If passed, the bill filed by Ball Monday would create a committee appointed by County Council members, the County Executive and various community groups to review the school system's financial processes; Ball said this measure was necessary given the "enormous discrepancy" — approximately $48 million — between the amount of funds requested by the Board of Education and that granted by County Executive Allan Kittleman for the 2016-2017 school year.
Stellman told the Board of Education at its meeting Thursday that the creation of such a committee falls outside of the council's authority, and that it would compromise the school system's independence from the county government.
"The county's fiscal authority through an agency such as this creation would erode your immunity as a state agency," he said.

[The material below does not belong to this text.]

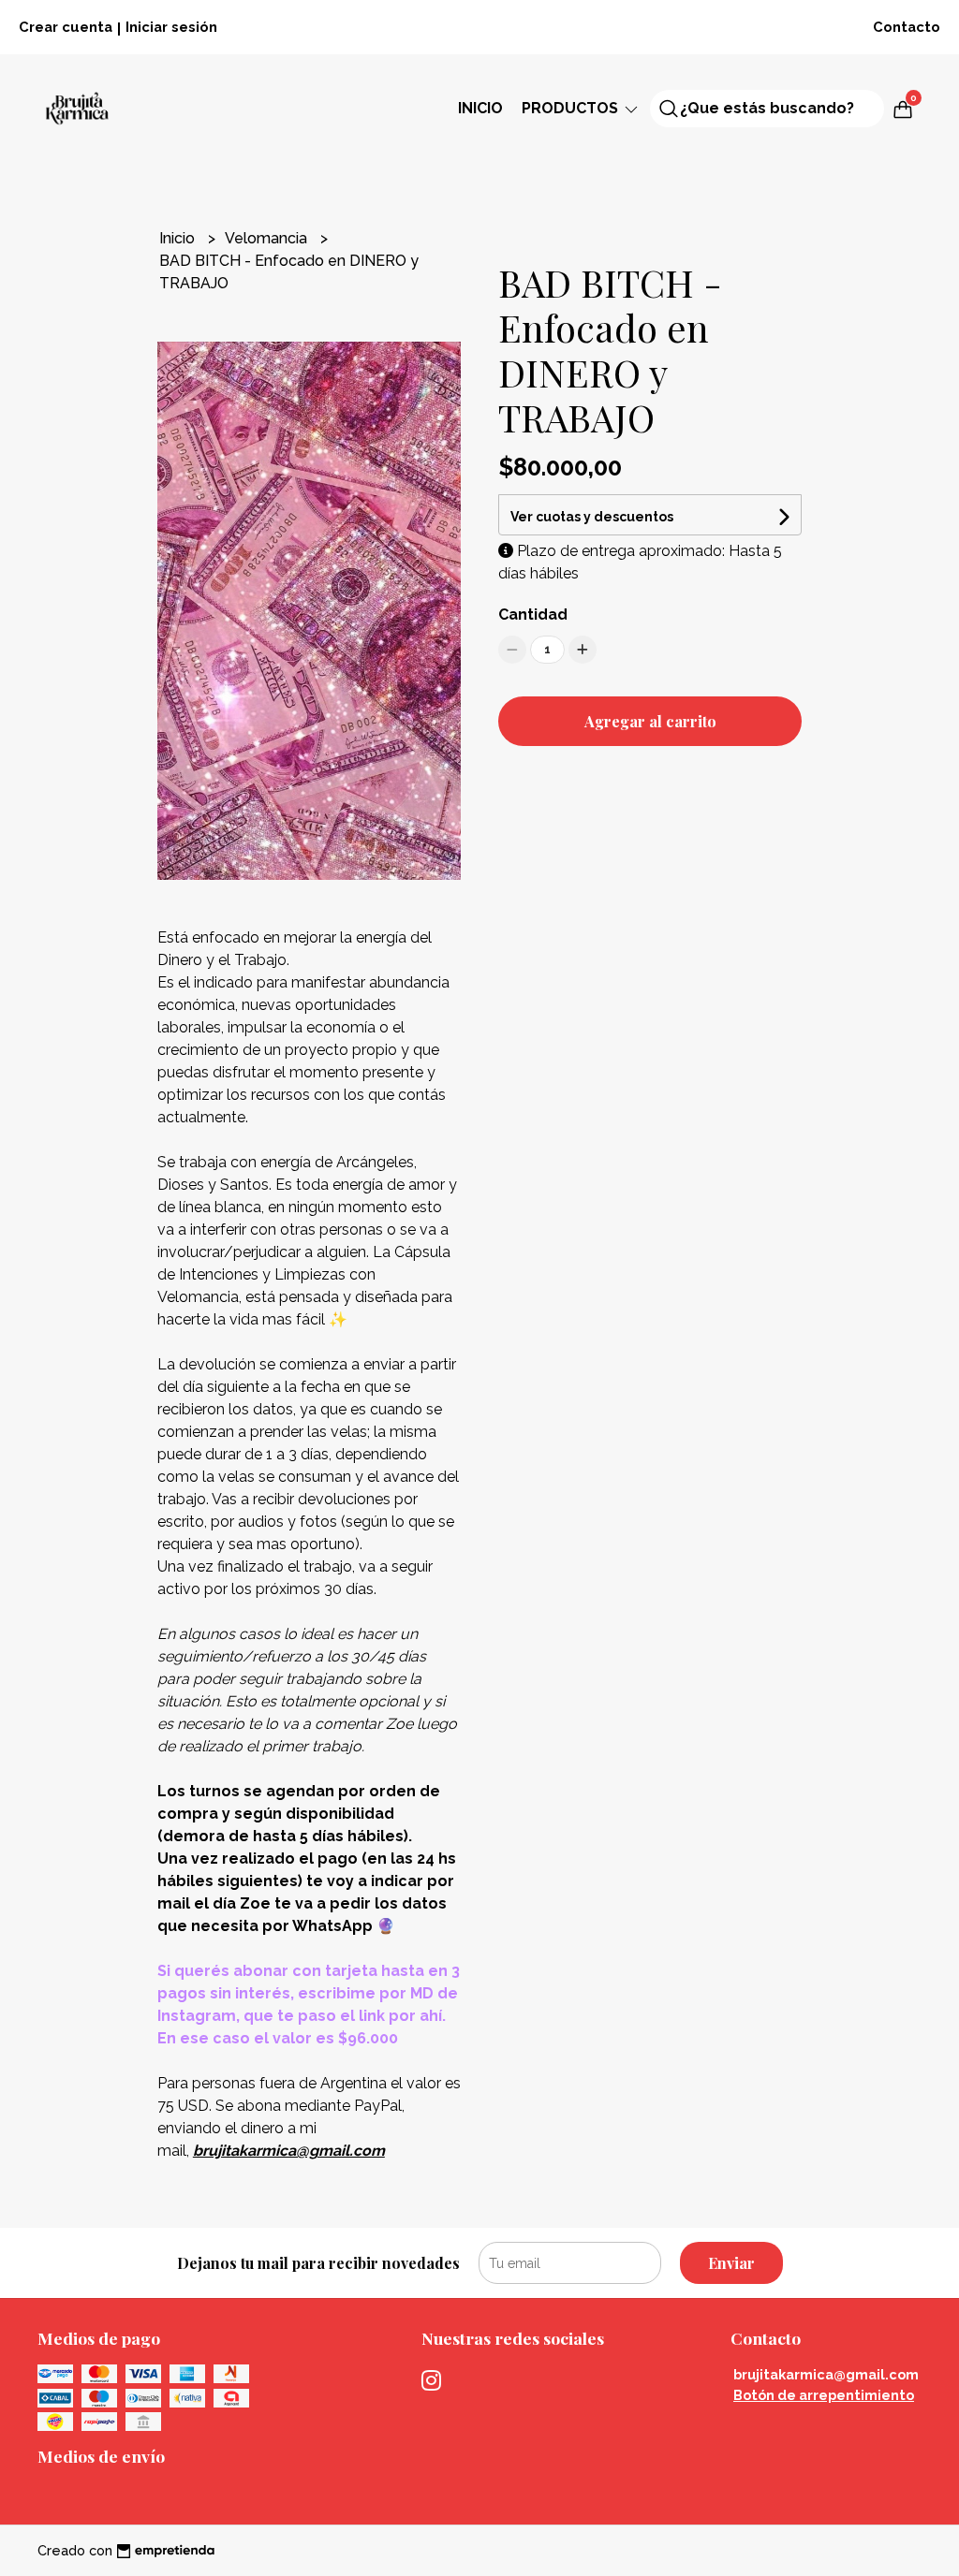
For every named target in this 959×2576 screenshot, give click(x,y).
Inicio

In a letter posted on the school system's website in late May, Board Chairwoman Christine O'Connor wrote of Ball's proposal: "This maneuver appears to be an attempt to undermine the independence of the Board and politicize education as never before in Howard County."
Howard County schools had its own operating budget review committee until the board voted to disband it in fall 2014 amid questions of the body's effectiveness. The move has since been criticized by parents, educators and residents.
School board member Cindy Vaillancourt questioned Stellman's claims Thursday.
"If they want to have their own budget review committee that helps them understand, they can do that, can't they?" she asked.
Stellman said that the committee represents micromanagement by the county government that threatens to turn the school system into "an arm of the county government."
He said that another measure in the bill proposing an audit of the school system budget by the county auditor is, however, legal.
Following discussion, the board voted 8 to 0 for its chairwoman and vice chairwoman to work with Stellman to draft amendments to the bill that meet "the needs of the school board, the County Council and the community."
These amendments will be presented to the board before they are proposed to the County Council, school officials said.
The board also voted 8 to 0 to continue "collaboration" between the school board and the County Council during this process, and to seek an opinion from the Maryland State Department of Education on the legislation.
The Howard County Council is set to hear public testimony about the legislation on June 20.